319 So. 2d 257 | Ala. | 1975
Appeal by guardian and others from judgment and jury verdict finding Sam Adams to be of sound mind. Affirmed.
Heretofore, on June 29, 1973, a jury in Franklin County Probate Court found Sam Adams to be a person of unsound mind, and his brother Bill Adams was appointed guardian. A decree was subsequently entered setting aside a deed Sam Adams had executed to a 328-acre tract of land which he had previously agreed to sell for $50,000. The purchase price was repaid.
A year or so later, the guardian obtained a sale of the same lands for $82,500 and petitioned the court to approve the sale. Sam Adams then filed a petition by a sister as next friend to revoke the letters of guardianship. A trial was held before a jury at which various witnesses testified, lay and medical, including Sam Adams himself. The jury decided the issues in favor of Sam Adams, finding him to be of sound mind. Judgment was entered accordingly. The guardian and certain brothers and sisters have appealed.

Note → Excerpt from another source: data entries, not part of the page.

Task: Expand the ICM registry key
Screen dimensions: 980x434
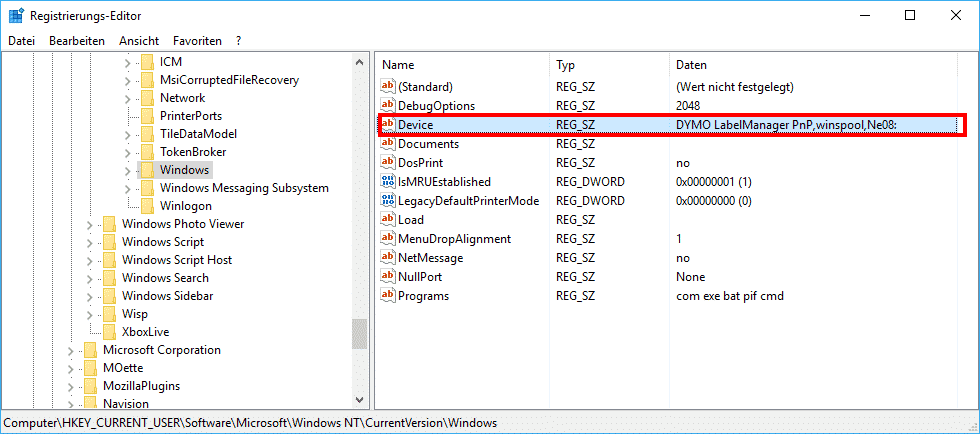Action: 128,62
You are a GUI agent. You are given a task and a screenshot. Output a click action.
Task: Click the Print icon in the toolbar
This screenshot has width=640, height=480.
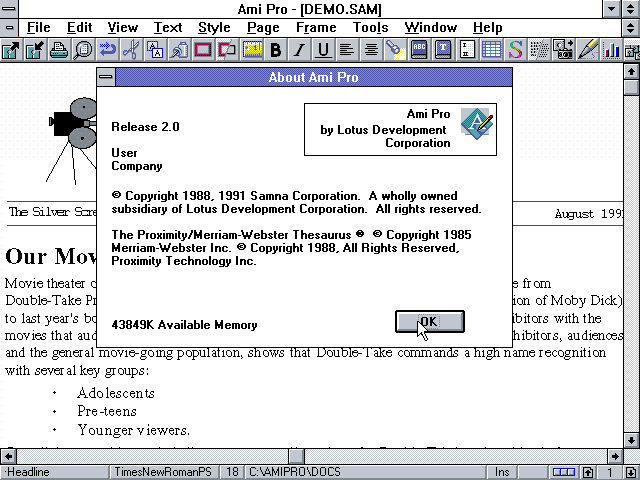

It is contended on this appeal that the verdict is contrary to the weight of the evidence and that there is insufficient evidence to support the jury's verdict and the court's judgment.
We have read the entire record in this case. There is evidence on both sides bearing upon the issue as to whether there has been a change in the mental status of Sam Adams from the time of the former trial when the jury determined, and the court, declared, him to be of unsound mind.
Sam Adams is now 80 years of age. It appears he had suffered a stroke prior to the former inquisition hearing at which he was found to be of unsound mind. There is evidence in the record, which if believed by the jury, shows that Sam Adams has recovered from the effects of the stroke to the extent that he is considered by witnesses to be of sound mind at the time of the second trial.
Much of the evidence is in conflict. The case was properly submitted to the jury. The jury's verdict is presumed correct.Roberson v. Roberson,
In view of the result we reach, we need not rule on the appellee's motion to dismiss the appeal.
Affirmed.
HEFLIN, C. J., and FAULKNER, ALMON and EMBRY, JJ., concur.